Maksudnya adalah begini, bahwa seseorang dosen dikenal bidang keahliannya hanya didasarkan pada mata kuliah yang dia ajarkan saja. Itu diketahui karena mungkin ada orang yang pernah ikut perkuliahannya, atau mendengar dari temannya atau bisa juga tahu dari diktat kuliah yang dibuatnya selama mengajar.

Untuk yang membuat diktat mata kuliah sendiri, tentu lebih bagus. Tetapi akan lebih baik jika dosen yang bersangkutan dikenal didasarkan tulisan ilmiah yang dibuatnya, yang merupakan hasil penelitiannya yang mandiri. Agar menjadi dikenal di bidang keahliannya tersebut maka langkah selanjutnya adalah mempublikasikan hasil penelitian tersebut di seminar-seminar ilmiah.

Jadi sebagai dosen jangan hanya berani berdiri didepan murid-muridnya, tetapi juga harus berani berdiri didepan teman sejawatnya yang lain untuk menyampaikan hasil pemikiran yang dibuatnya. Resikonya jelas berbeda, murid-muridnya jelas akan lebih patuh, pertama dari sisi pengetahuan, yang memang masih hijau, sedangkan di sisi lain dosen punya kuasa karena dapat memberi nilai (score). Jika ada murid yang tidak ‘patuh’ maka bisa-bisa tidak diluluskan. Sedangkan kondisinya itu akan berbeda 180 derajat jika harus menyampaikan presentasi seminar di depan teman-teman sejawat, yang mempunyai pengetahuan, yang bisa saja lebih pintar dari presenternya, juga tidak adanya ikatan-ikatan apa-apa yang membatasi mereka, kecuali tentu saja norma-norma sopan -santun yang ada. Jadi kondisinya bisa seperti ajang evaluasi kompetensi diri dari si dosen itu sendiri.

Maksudnya pak Wir ?

Begini, kalau anda jadi presenter di suatu seminar, maka bisa-bisa anda dikenal keahliannya. Tetapi jangan salah juga, jika anda tidak siap, maka bisa-bisa anda dikenal ke-tidak-ahliannya. Karena mungkin anda bikin pernyataan yang salah, atau tidak siap, atau bagaimana begitu, yang jelas anda bisa jadi DIRAGUKAN kompetensinya.

Karena resikonya seperti itulah maka menjadi presenter seminar adalah gampang-gampang susah.
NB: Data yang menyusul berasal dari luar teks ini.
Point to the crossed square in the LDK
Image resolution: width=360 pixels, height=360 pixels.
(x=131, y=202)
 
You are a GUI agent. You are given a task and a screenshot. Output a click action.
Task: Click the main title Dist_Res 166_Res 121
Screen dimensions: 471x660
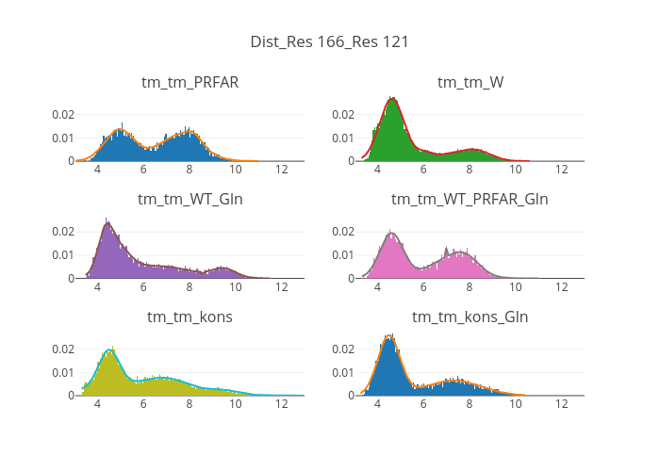[329, 41]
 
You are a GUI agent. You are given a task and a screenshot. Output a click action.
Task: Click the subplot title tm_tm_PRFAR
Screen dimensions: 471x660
[190, 82]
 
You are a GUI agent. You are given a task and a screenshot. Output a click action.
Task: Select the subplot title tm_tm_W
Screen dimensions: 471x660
[470, 82]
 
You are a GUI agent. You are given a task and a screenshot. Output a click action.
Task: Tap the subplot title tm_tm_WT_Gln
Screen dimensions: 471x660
[190, 199]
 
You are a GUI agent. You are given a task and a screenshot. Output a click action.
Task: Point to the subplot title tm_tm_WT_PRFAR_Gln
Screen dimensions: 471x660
[470, 199]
Lalu apa pak keuntungannya ?

Wah ya pasti ada dong keuntungannya. Pertama adalah tentu melaksanakan kewajiban sebagai dosen dengan tri-darma perguruan tinggi. Jadi kalau ingin jadi dosen yang baik, maka jelas tahapan menjadi presenter adalah suatu kewajiban. Dengan melakukan penulisan ilmiah yang diseminarkan maka si dosen mendapat nilai KUM. Untuk suatu seminar nasional, kalau tidak salah untuk satu kali presentasi nilai KUM-nya adalah 10.

Lho koq sedikit pak ?

Sedikit ?

Coba bandingkan dengan mengajar, untuk 16 x pertemuan dalam satu semester, nilai KUM-nya hanya 1 (atau 2) saja lho. Berapa jam itu. Padahal dalam satu semester, bisa-bisa lebih dari satu seminar dapat dilakukan. Oleh karena itu yang bisa ikut seminar atau nulis maka biasanya nilai KUM-nya cukup banyak. Jadi lebih gampang menuju profesornya. 🙂

Susahnya adalah jika dalam presentasi tersebut kemudian dari peserta seminar ada yang memberi pertanyaan meragukan ttg presentasi yang kita berikan. Wah ini bisa-bisa menjadi ajang seperti ujian sidang terbuka. Bikin kecut hati lho. 🙂

Kejadian seperti itu juga terjadi pada acara seminar di UNPAR kemarin. Tetapi ini kelihatannya karena presenternya yang notabene adalah dosen senior (dosen yang sudah tua) merasa tidak siap. Itu kelihatan sekali, karena beliau mengawali dengan mengatakan bahwa sebenarnya dia berencana berhalangan hadir karena sakit, tetapi karena sudah merasa lebih baik maka akhirnya tetap hadir juga. Lalu dia minta maaf jika presentasinya juga baru saja dibuatnya.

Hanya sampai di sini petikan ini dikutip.